Page extract:
────

The Democracy Seminar oral history project consists of interviews conducted by Ph.D. sociology candidate Jack Wells with three sociology faculty members who were deeply involved with the Democracy Seminar: Jeffrey Goldfarb, Elzbieta Matynia and Andrew Arato.


  • 2020 April-May



1.00 Gigabytes (3 digital audio files: 2 MPeg-4, 1 MP3 format)

Scope and Contents

New School Archives student employee Jack Wells proposed this oral history project after cataloging digitized audio recordings from the Jeffrey Goldfarb papers documenting the Democracy Seminars. According to Wells, "I had a prior interest in two things. Firstly, the institutional history of The New School, where the Democracy Seminar seemed an important but under-documented event. Secondly, the idea of radical democracy (and in particular the work of Cornelius Castoriadis), where democracy is not just a particular political formation but a way of life. As such, the Democracy Seminar is interesting as both an exploration and an example of this idea. The participants in the seminar are not only discussing democracy, but engaged in a kind of democratic activity themselves. Ideally, they are actively constituting the same thing they are discussing. This is also a particularly interesting time to revisit the Democracy Seminar, with the rise of ‘illiberal democracy’ in Poland and Hungary being something the participants could reflect on."

"I chose to interview Jeffrey Goldfarb and Elzbieta Matynia as, between them, they had chaired the New York Democracy Seminar for its entire history. As such, they have an obvious impact on the seminar. Goldfarb is, along with Adam Michnik, a founding member of the seminar, while Matynia is largely responsible for the immediate practical legacy of the seminar at The New School, overseeing its evolution into the East and Central Europe Program and later the Transregional Center for Democratic Studies. Andrew Arato was chosen because, as I noted while listening to the tapes, he was one of the most frequent and regular participants in the seminar. It was also convenient to choose these three subjects, as they all worked at The New School for Social Research’s Sociology Department and I had some prior contact with all of them."

About his interviewing strategy, Wells reports, "I tried to ask fairly general questions, hoping to elicit specific stories out of the general narratives that participants offered of their involvement in the seminar. My questions tended to focus on the political aspects of the Democracy Seminar, and the interaction between my New York-based participants and their counterparts in Eastern Europe."

Wells received training, readings, and advice on conducting oral histories from New School Archives staff members. He also read transcripts of and listened to other New School Archives oral history projects, including Activism at The New School and the Parsons School of Design Centenary projects.

Language of Materials

All recordings and associated transcripts are in English.

────

Supplied information:
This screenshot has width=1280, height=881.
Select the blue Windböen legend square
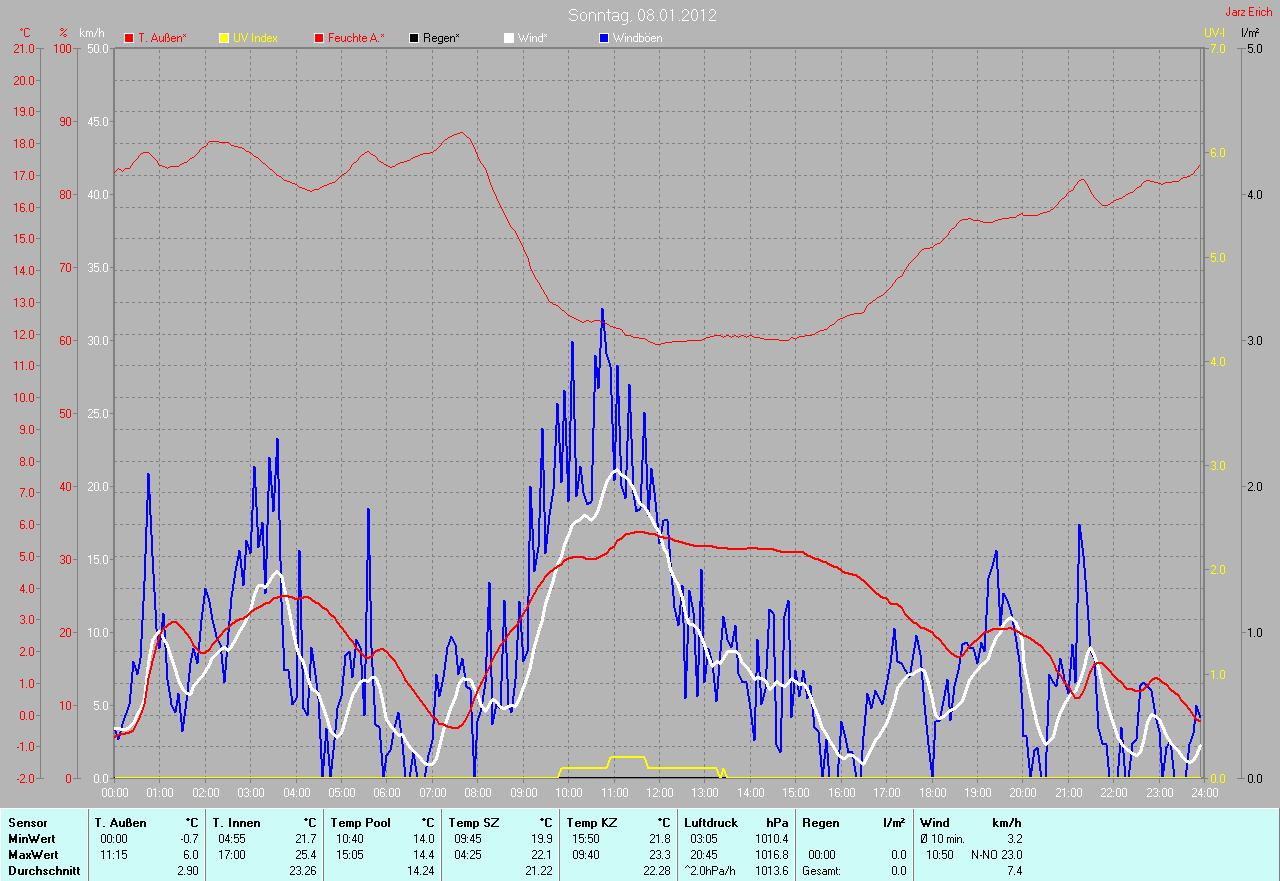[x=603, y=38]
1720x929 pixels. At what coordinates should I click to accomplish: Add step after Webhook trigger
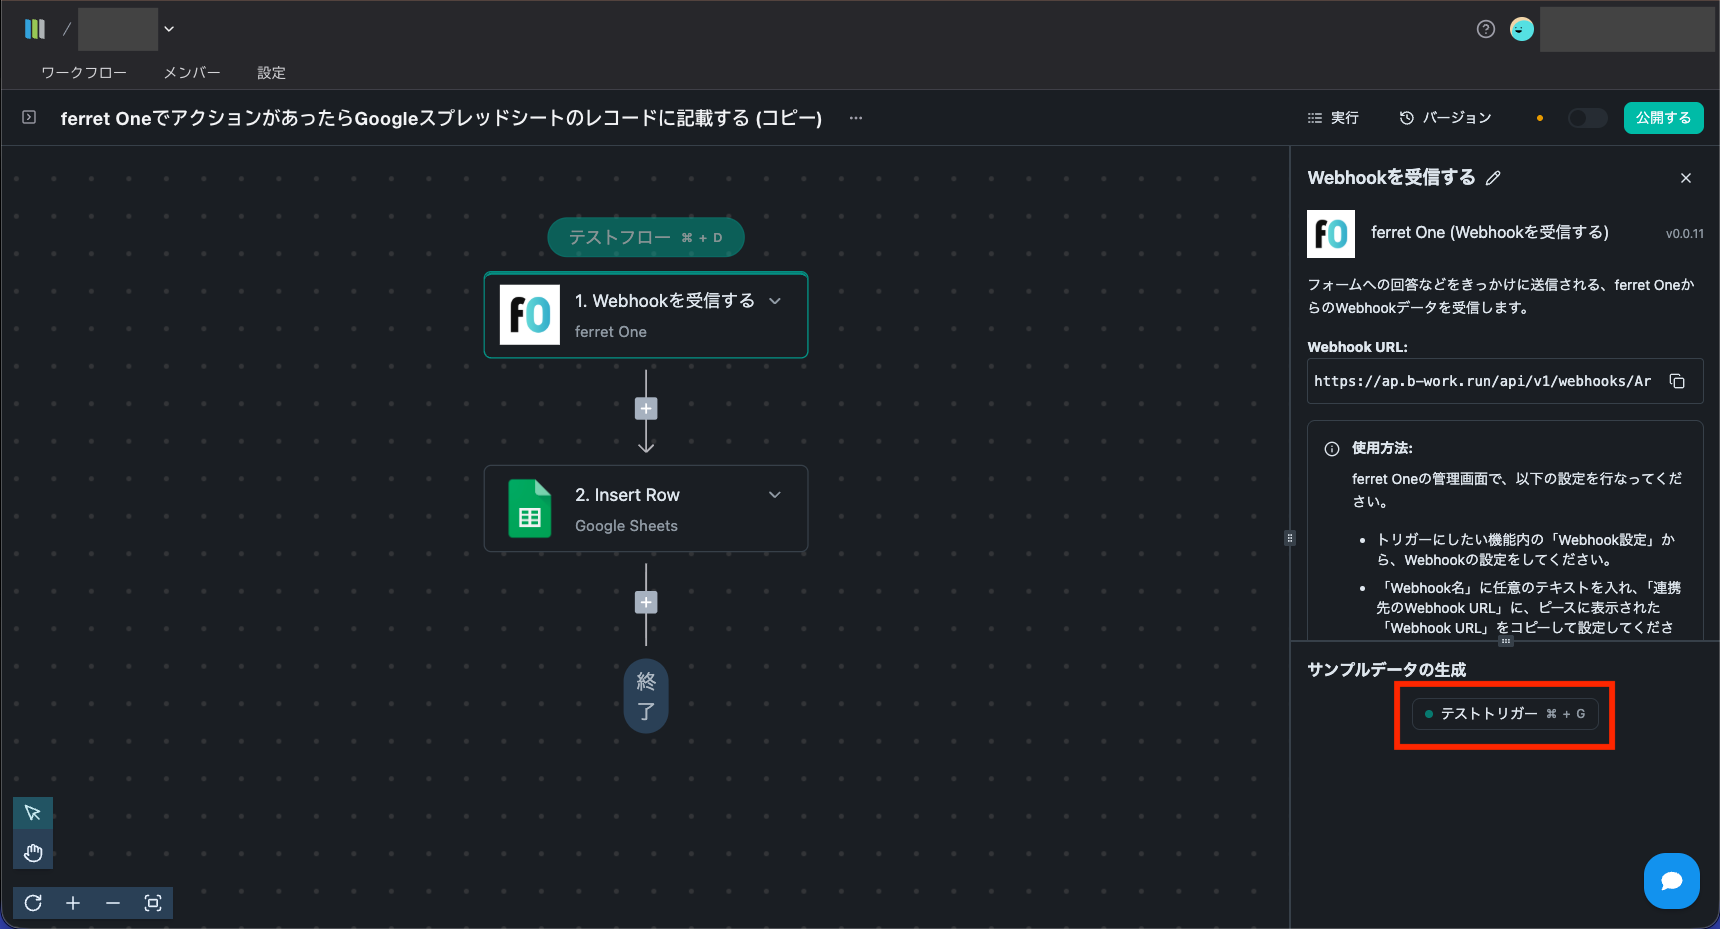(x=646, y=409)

────

Exercise objective: Rewrite the Democracy Seminar text from "About his interviewing" up to and including "Design Centenary projects.", substituting "prompts" for "questions" throughout.

Exercise response:
About his interviewing strategy, Wells reports, "I tried to ask fairly general prompts, hoping to elicit specific stories out of the general narratives that participants offered of their involvement in the seminar. My prompts tended to focus on the political aspects of the Democracy Seminar, and the interaction between my New York-based participants and their counterparts in Eastern Europe."

Wells received training, readings, and advice on conducting oral histories from New School Archives staff members. He also read transcripts of and listened to other New School Archives oral history projects, including Activism at The New School and the Parsons School of Design Centenary projects.